Extracted records:
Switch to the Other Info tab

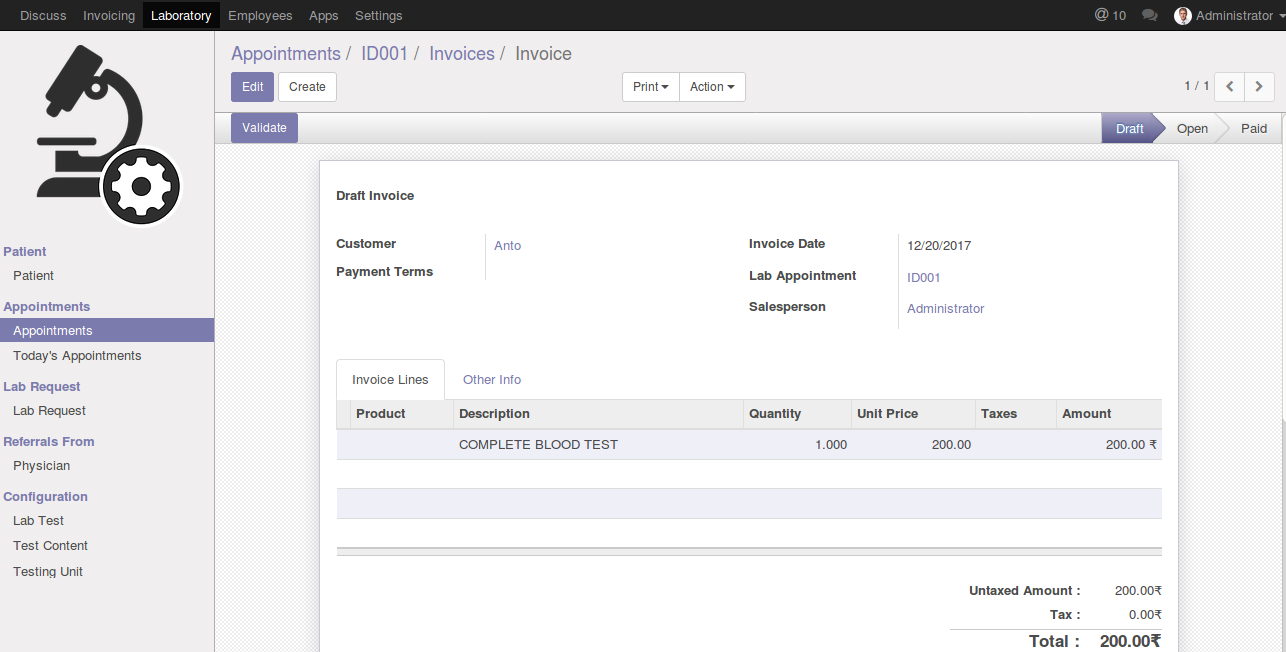[491, 380]
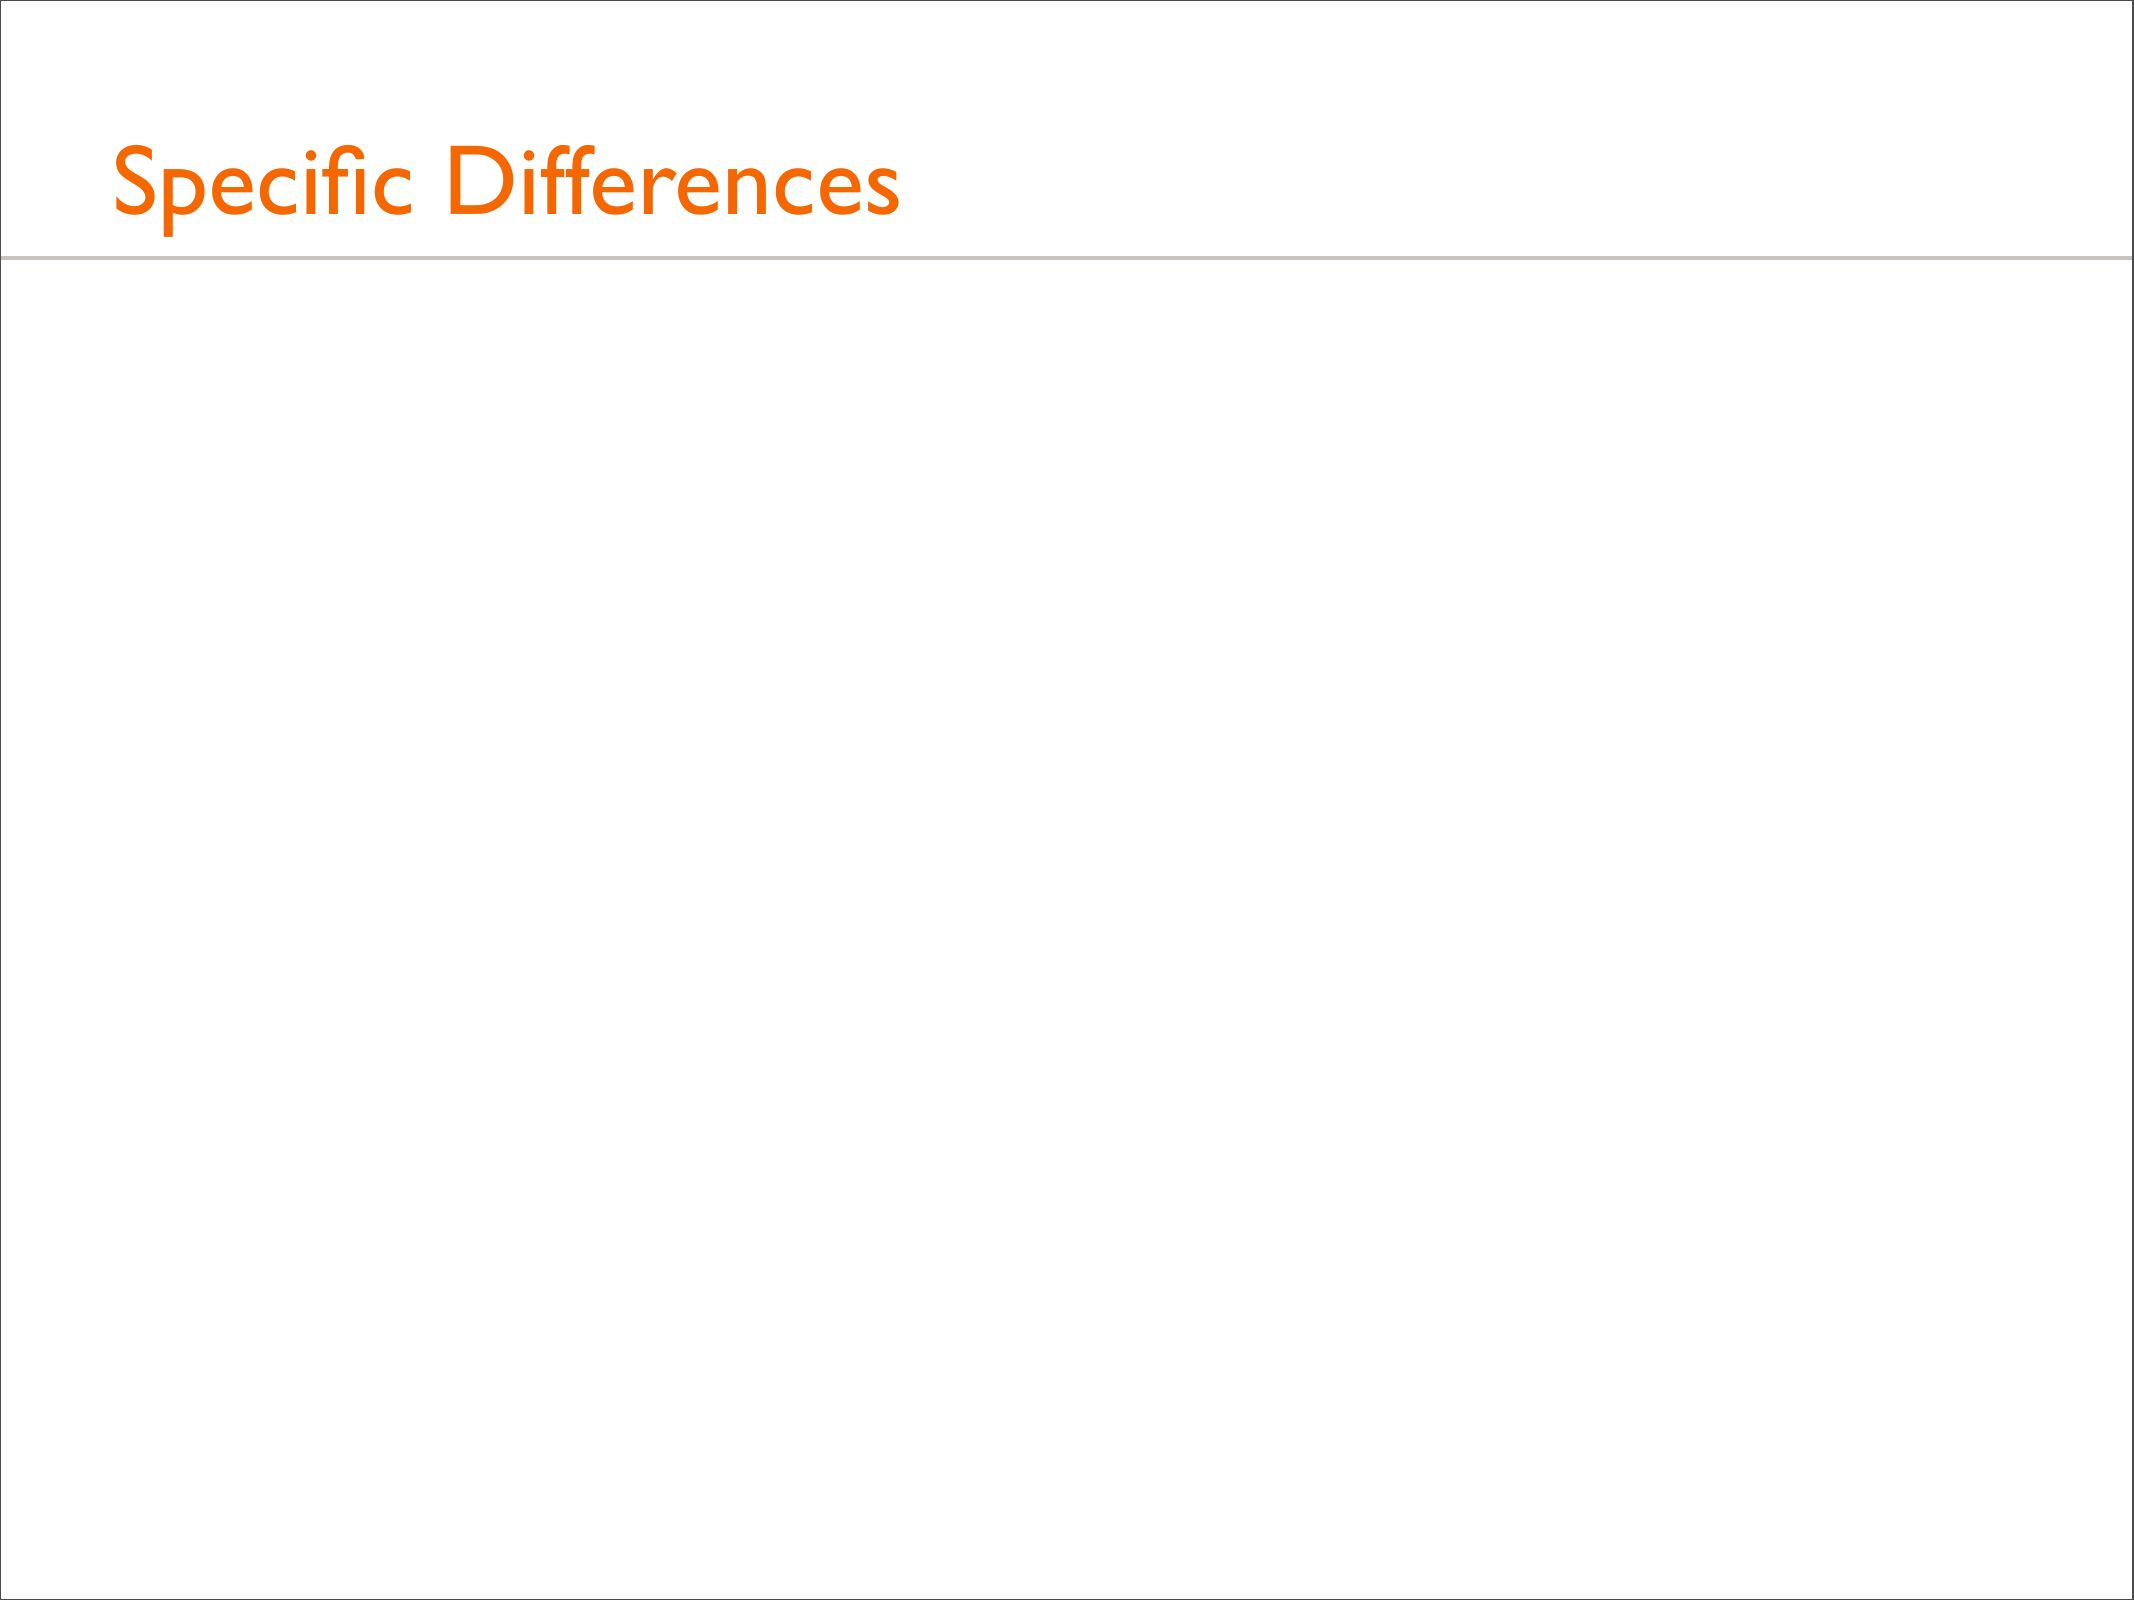Click the empty slide body area

(x=1067, y=900)
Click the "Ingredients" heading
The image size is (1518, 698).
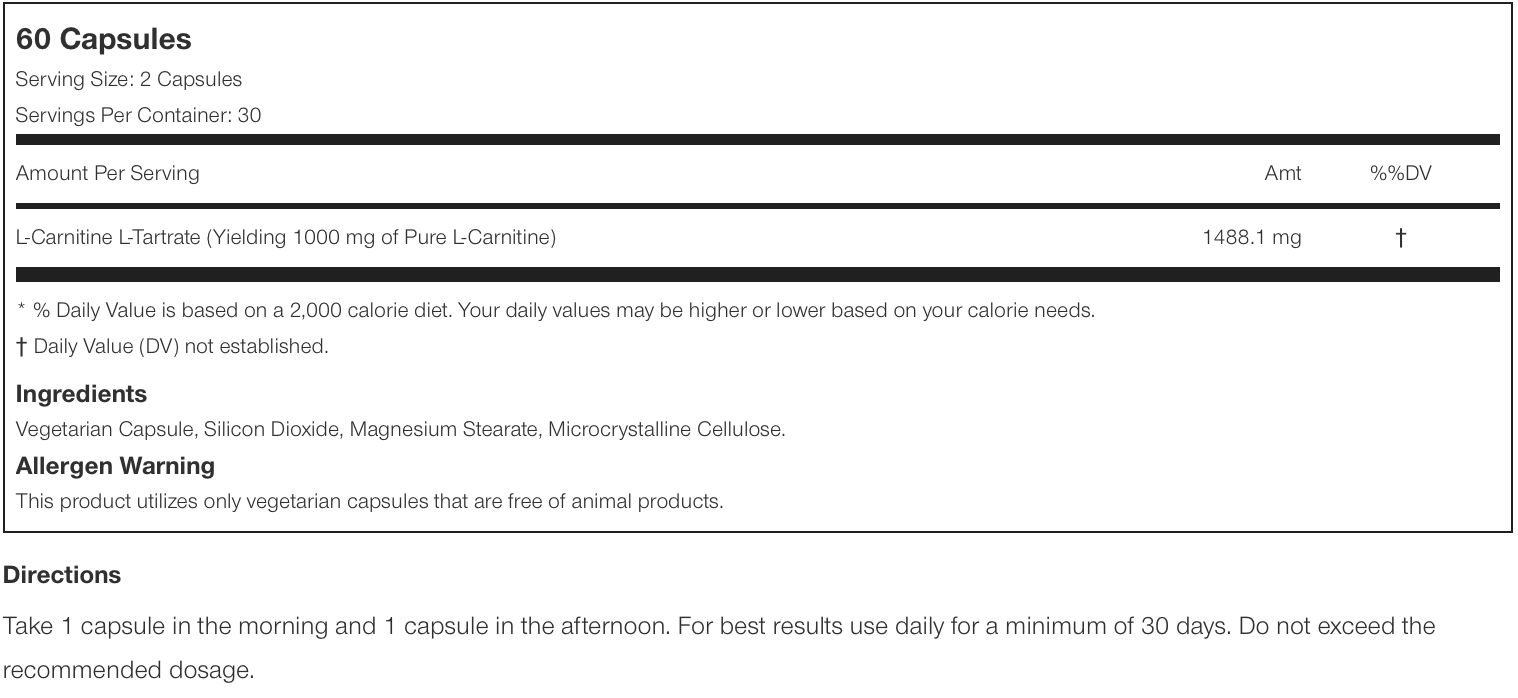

▶ The problem:
Copy the data word for word, no pictures.

▶ Response:
Switch to the Other Info tab

[491, 380]
Click the empty slide body area

(x=1067, y=900)
Click the "Ingredients" heading
The image size is (1518, 698).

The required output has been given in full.